[Stored records]
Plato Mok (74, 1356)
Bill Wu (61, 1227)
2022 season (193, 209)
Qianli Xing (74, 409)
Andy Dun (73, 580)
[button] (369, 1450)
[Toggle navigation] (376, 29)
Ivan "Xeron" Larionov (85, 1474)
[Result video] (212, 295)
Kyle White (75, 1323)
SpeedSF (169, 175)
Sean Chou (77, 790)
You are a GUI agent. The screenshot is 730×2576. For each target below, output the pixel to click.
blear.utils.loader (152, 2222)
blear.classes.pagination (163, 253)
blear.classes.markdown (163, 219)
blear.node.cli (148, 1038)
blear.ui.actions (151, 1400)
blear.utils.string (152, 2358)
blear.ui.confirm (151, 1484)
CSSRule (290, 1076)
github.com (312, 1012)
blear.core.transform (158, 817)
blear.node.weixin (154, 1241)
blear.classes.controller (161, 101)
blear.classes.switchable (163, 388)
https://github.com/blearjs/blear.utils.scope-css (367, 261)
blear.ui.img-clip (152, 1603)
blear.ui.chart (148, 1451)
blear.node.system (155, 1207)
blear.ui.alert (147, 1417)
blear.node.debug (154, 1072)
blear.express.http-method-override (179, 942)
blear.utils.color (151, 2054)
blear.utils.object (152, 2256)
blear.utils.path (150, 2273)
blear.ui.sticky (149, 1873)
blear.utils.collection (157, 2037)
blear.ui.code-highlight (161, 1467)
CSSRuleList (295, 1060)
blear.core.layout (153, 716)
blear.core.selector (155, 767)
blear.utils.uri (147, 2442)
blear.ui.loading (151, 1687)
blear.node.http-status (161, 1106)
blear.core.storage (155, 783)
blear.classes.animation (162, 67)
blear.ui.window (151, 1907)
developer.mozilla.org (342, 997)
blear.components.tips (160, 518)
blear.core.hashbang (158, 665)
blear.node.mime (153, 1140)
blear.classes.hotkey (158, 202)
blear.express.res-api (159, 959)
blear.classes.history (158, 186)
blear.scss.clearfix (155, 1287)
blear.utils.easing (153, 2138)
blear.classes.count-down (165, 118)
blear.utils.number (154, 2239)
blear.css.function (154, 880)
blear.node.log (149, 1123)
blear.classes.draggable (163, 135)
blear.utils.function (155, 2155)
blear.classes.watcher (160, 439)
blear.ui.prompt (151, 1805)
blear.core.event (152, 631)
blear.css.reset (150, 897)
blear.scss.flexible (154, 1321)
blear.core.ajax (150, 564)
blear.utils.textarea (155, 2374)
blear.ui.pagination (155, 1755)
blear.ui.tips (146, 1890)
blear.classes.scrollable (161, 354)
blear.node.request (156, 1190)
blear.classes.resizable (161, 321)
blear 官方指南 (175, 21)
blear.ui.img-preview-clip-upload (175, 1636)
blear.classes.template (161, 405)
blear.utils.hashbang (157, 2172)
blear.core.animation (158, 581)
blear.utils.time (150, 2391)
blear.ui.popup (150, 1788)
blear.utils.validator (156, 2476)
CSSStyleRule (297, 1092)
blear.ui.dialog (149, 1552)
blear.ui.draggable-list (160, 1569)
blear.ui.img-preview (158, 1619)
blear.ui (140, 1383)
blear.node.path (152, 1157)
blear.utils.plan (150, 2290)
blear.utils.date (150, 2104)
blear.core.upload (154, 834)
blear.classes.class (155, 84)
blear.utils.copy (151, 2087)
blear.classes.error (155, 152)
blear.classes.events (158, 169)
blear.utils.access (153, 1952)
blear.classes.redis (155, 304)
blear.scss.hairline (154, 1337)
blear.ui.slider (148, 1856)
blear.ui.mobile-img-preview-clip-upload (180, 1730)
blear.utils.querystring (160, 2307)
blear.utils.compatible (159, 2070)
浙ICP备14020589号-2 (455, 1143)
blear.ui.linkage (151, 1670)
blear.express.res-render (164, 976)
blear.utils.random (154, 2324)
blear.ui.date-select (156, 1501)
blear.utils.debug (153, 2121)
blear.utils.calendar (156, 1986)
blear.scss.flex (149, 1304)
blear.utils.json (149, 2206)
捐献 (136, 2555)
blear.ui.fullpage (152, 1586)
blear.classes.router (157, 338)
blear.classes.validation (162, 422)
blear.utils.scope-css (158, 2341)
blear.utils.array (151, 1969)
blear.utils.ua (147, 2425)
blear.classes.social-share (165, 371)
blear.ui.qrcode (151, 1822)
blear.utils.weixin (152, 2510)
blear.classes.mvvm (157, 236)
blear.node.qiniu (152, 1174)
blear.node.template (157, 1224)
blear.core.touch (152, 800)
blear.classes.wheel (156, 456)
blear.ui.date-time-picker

§ To do
Which of the lines in the data contain the string "github"? Return each one.

§ Your solution
github.com (312, 1012)
https://github.com/blearjs/blear.utils.scope-css (367, 261)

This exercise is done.